SWAT: Girls from different parts of Swat attended an eight-day mountaineering and rock climbing course on Wednesday.
The training entitled “Girls in Action” was organized by Mountain Wilderness International, Spain, in collaboration with SPS College Swat. The training was sponsored by the International Association for Mediterranean and Oriental Studies.
International instructors, including veteran mountaineer Carlo Alberto Pinelli, also a Sitar-i-Imtiaz recipient, Patrizia Romangalo, Giuliana Pagliari, Cóncep Miró I Carrera and Moizza S Elahi trained the girls in trekking, hiking, camping, climbing, first aid and rescue. They were also treated to a tour of the remnants of the Gandhara civilization in the district.
The girls said that for the first time in their lives they had the opportunity to learn things outside of their homes and schools. “We have mountains around us but we have never explored them and never tried to climb a rock because we were always afraid of it. This training allowed us to do adventurous activities. Now we can easily climb a rock and walk up a mountain,” said Sameera Malik, a training participant.
“We learned about the civilization and art of Gandhara by visiting archaeological sites during the training. We found them amazing and useful,” said Laila Rauf, another participant, adding that she also learned about the history of SWAT.
The instructors appreciated the girls’ active participation in the training and said that if given the opportunity, they could excel in all areas, including mountaineering and rock climbing. On occasion, Carlo Pinelli indicated that after the basic course he would organize an advanced level course for girls.
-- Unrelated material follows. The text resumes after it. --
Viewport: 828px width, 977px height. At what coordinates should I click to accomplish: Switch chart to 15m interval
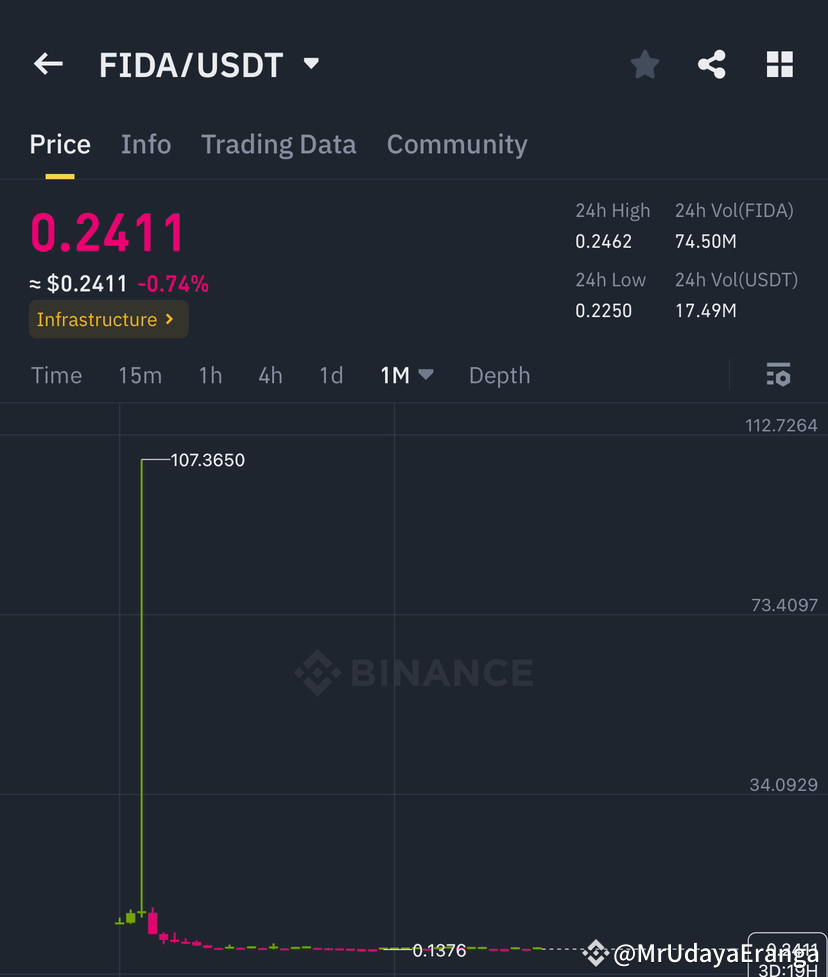[140, 376]
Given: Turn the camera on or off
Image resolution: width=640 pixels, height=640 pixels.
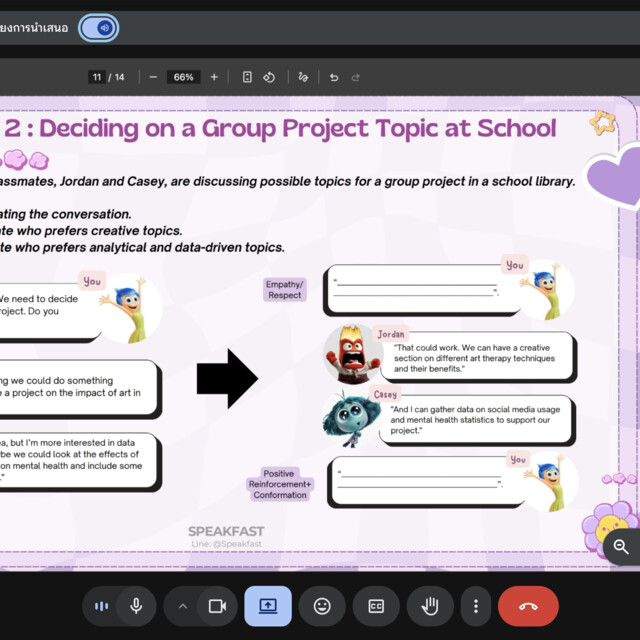Looking at the screenshot, I should tap(216, 606).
He said that mountains are blessings to human beings and should not be seen as a place for sports and entertainment.
Patrizia Romangalo, the rock climbing instructor, said the Swat girls were bold and active and learned the skill quickly, which was amazing for her.
“It was the most amazing experience of my life training the girls in Pakistan.
Concep Miro I Carrera, Vice President of Mountain Wilderness International, said she was amazed by the energy of the young girls and enjoyed working with them. “Girls should have opportunities like this because they want to do more for their mountains, their history and their culture,” she told Dawn.
At the end, the participants received diplomas and the instructors gifts and souvenirs.